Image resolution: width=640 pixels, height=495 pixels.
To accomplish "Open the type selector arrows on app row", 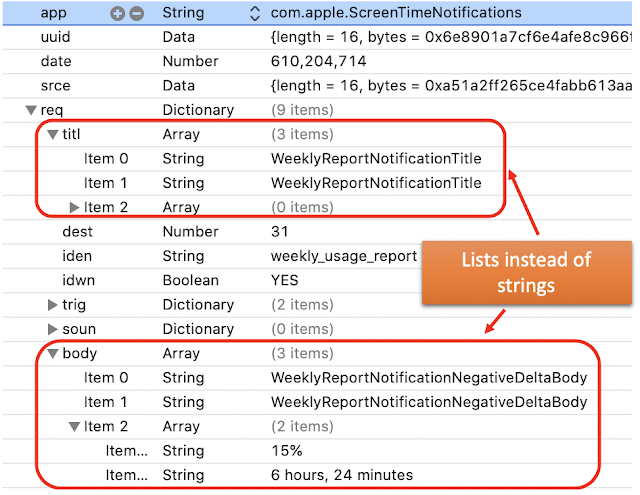I will pos(255,14).
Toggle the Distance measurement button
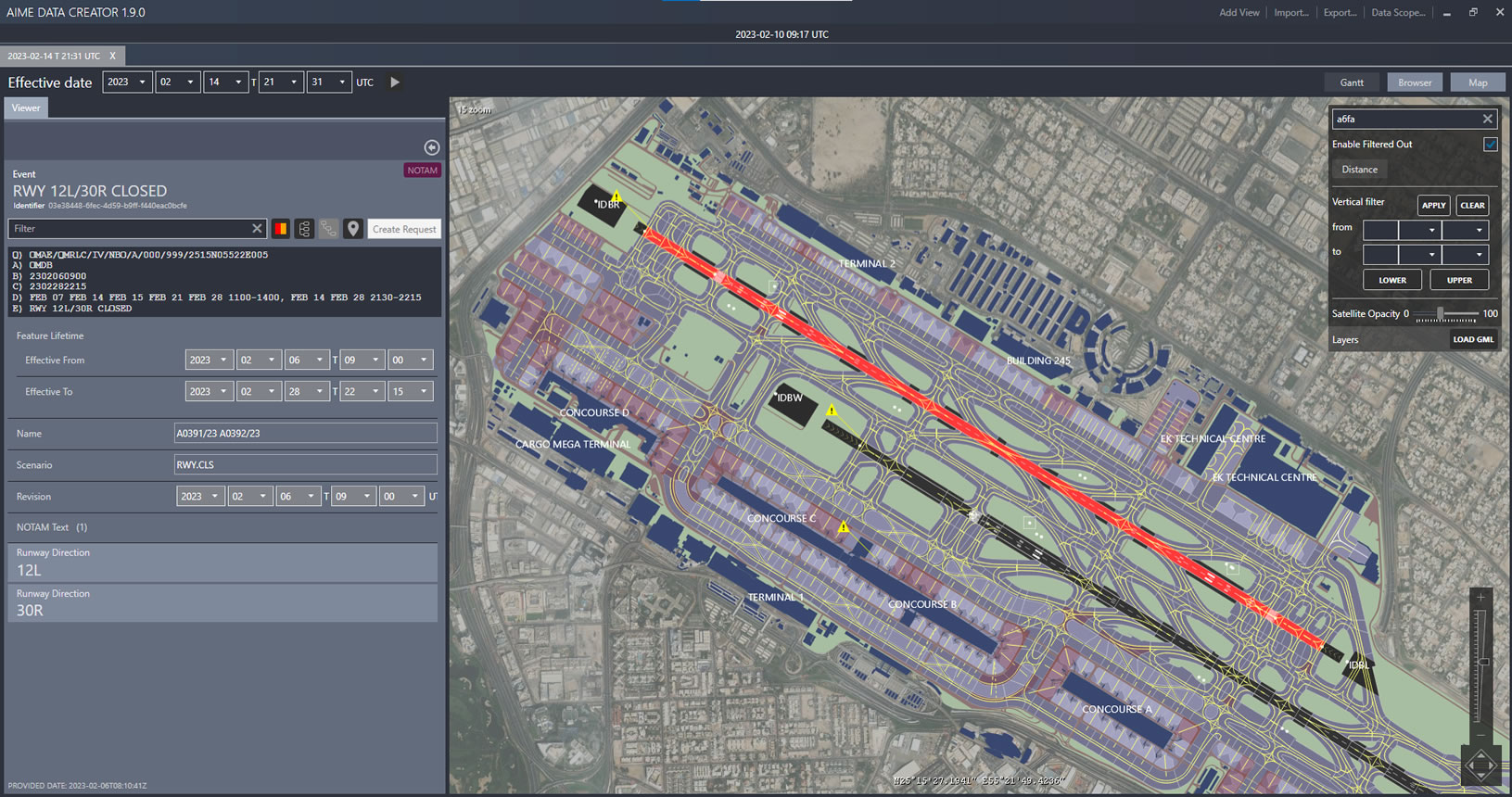Viewport: 1512px width, 797px height. click(x=1359, y=170)
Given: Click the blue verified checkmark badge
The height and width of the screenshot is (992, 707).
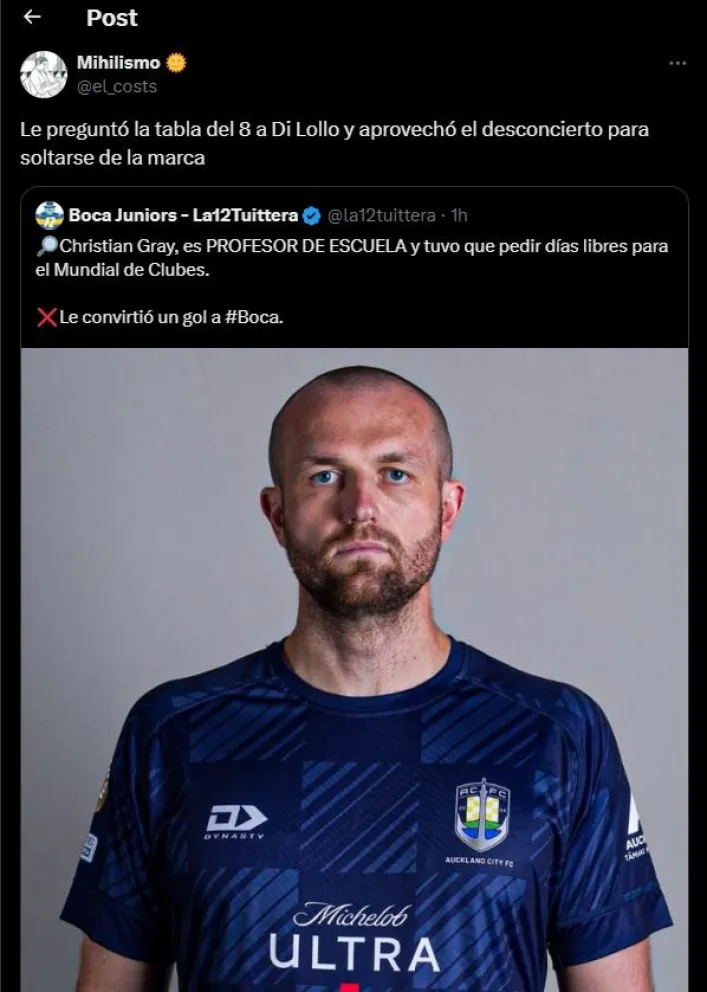Looking at the screenshot, I should point(311,216).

Objective: Turn the listing lines into a JSON list of strings, one string per line and no blank lines, starting with the line that contains "Given: Click the" and going on through the end of the listing. Leave the pictures out.

Response to this task:
[
  "Given: Click the blue verified checkmark badge",
  "The height and width of the screenshot is (992, 707).",
  "Looking at the screenshot, I should point(311,216)."
]